Could you return all of the records exactly as they stand?

Collected data
*** Begin section ***

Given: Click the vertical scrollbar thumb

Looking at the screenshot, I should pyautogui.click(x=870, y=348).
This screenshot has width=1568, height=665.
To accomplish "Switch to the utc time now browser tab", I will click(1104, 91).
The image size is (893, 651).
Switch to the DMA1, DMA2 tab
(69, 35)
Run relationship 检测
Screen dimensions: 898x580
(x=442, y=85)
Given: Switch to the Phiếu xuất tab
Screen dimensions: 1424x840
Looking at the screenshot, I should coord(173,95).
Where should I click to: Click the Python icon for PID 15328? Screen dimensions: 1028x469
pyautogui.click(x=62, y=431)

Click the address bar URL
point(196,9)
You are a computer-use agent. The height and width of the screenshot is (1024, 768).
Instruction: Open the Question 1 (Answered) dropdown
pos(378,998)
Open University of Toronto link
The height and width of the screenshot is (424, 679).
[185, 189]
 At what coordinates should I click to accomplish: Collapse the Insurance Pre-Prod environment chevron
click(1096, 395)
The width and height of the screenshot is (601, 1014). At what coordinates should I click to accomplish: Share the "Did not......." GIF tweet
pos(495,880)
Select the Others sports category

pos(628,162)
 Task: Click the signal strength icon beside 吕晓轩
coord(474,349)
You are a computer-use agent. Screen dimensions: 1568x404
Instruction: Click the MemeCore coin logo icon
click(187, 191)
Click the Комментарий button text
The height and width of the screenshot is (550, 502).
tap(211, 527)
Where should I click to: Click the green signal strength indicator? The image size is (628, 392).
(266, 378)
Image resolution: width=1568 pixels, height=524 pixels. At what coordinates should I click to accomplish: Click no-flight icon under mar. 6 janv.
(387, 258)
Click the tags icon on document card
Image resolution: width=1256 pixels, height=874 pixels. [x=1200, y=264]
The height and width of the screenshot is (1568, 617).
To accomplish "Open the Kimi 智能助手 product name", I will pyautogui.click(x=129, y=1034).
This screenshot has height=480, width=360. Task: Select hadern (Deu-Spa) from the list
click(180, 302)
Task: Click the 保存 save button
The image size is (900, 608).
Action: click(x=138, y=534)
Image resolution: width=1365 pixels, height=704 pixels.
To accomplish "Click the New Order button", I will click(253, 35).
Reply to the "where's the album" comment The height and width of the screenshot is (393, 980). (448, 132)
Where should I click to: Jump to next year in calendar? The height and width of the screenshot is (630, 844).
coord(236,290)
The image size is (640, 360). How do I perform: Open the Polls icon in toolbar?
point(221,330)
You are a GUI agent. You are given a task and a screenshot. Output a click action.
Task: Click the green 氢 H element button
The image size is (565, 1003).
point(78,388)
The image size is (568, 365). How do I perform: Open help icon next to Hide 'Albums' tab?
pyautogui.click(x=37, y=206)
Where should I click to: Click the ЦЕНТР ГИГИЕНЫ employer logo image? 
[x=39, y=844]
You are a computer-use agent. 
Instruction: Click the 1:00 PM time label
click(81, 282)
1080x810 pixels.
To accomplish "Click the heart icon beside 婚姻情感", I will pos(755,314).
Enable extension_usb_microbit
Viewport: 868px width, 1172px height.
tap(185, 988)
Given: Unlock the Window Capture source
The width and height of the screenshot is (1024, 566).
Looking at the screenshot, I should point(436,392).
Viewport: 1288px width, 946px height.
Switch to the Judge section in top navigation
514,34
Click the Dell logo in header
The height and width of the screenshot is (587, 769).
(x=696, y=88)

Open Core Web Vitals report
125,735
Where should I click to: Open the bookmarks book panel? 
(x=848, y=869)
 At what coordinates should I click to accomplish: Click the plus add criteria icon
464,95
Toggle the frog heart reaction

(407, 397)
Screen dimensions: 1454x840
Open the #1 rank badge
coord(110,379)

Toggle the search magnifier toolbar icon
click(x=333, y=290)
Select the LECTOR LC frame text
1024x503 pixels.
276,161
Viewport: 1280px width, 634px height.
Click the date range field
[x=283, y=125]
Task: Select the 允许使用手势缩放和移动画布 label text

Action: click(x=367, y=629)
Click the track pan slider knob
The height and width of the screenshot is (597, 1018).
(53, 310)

*** End section ***

■ Solution ■
Given: Click the vertical scrollbar thumb

Looking at the screenshot, I should pyautogui.click(x=870, y=348).
This screenshot has width=1568, height=665.
To accomplish "Switch to the utc time now browser tab", I will click(1104, 91).
The image size is (893, 651).
Switch to the DMA1, DMA2 tab
(69, 35)
Run relationship 检测
Screen dimensions: 898x580
(x=442, y=85)
Given: Switch to the Phiếu xuất tab
Screen dimensions: 1424x840
Looking at the screenshot, I should coord(173,95).
Where should I click to: Click the Python icon for PID 15328? Screen dimensions: 1028x469
pyautogui.click(x=62, y=431)

Click the address bar URL
point(196,9)
You are a computer-use agent. The height and width of the screenshot is (1024, 768).
Instruction: Open the Question 1 (Answered) dropdown
pos(378,998)
Open University of Toronto link
The height and width of the screenshot is (424, 679).
[185, 189]
 At what coordinates should I click to accomplish: Collapse the Insurance Pre-Prod environment chevron
click(1096, 395)
The width and height of the screenshot is (601, 1014). At what coordinates should I click to accomplish: Share the "Did not......." GIF tweet
pos(495,880)
Select the Others sports category

pos(628,162)
 Task: Click the signal strength icon beside 吕晓轩
coord(474,349)
You are a computer-use agent. Screen dimensions: 1568x404
Instruction: Click the MemeCore coin logo icon
click(187, 191)
Click the Комментарий button text
The height and width of the screenshot is (550, 502).
tap(211, 527)
Where should I click to: Click the green signal strength indicator? The image size is (628, 392).
(266, 378)
Image resolution: width=1568 pixels, height=524 pixels. At what coordinates should I click to accomplish: Click no-flight icon under mar. 6 janv.
(387, 258)
Click the tags icon on document card
Image resolution: width=1256 pixels, height=874 pixels. [x=1200, y=264]
The height and width of the screenshot is (1568, 617).
To accomplish "Open the Kimi 智能助手 product name", I will pyautogui.click(x=129, y=1034).
This screenshot has height=480, width=360. Task: Select hadern (Deu-Spa) from the list
click(180, 302)
Task: Click the 保存 save button
The image size is (900, 608).
Action: click(x=138, y=534)
Image resolution: width=1365 pixels, height=704 pixels.
To accomplish "Click the New Order button", I will click(253, 35).
Reply to the "where's the album" comment The height and width of the screenshot is (393, 980). (448, 132)
Where should I click to: Jump to next year in calendar? The height and width of the screenshot is (630, 844).
coord(236,290)
The image size is (640, 360). How do I perform: Open the Polls icon in toolbar?
point(221,330)
You are a GUI agent. You are given a task and a screenshot. Output a click action.
Task: Click the green 氢 H element button
The image size is (565, 1003).
point(78,388)
The image size is (568, 365). How do I perform: Open help icon next to Hide 'Albums' tab?
pyautogui.click(x=37, y=206)
Where should I click to: Click the ЦЕНТР ГИГИЕНЫ employer logo image? 
[x=39, y=844]
You are a computer-use agent. 
Instruction: Click the 1:00 PM time label
click(81, 282)
1080x810 pixels.
To accomplish "Click the heart icon beside 婚姻情感", I will pos(755,314).
Enable extension_usb_microbit
Viewport: 868px width, 1172px height.
tap(185, 988)
Given: Unlock the Window Capture source
The width and height of the screenshot is (1024, 566).
Looking at the screenshot, I should point(436,392).
Viewport: 1288px width, 946px height.
Switch to the Judge section in top navigation
514,34
Click the Dell logo in header
The height and width of the screenshot is (587, 769).
(x=696, y=88)

Open Core Web Vitals report
125,735
Where should I click to: Open the bookmarks book panel? 
(x=848, y=869)
 At what coordinates should I click to accomplish: Click the plus add criteria icon
464,95
Toggle the frog heart reaction

(407, 397)
Screen dimensions: 1454x840
Open the #1 rank badge
coord(110,379)

Toggle the search magnifier toolbar icon
click(x=333, y=290)
Select the LECTOR LC frame text
1024x503 pixels.
276,161
Viewport: 1280px width, 634px height.
Click the date range field
[x=283, y=125]
Task: Select the 允许使用手势缩放和移动画布 label text

Action: click(x=367, y=629)
Click the track pan slider knob
The height and width of the screenshot is (597, 1018).
(53, 310)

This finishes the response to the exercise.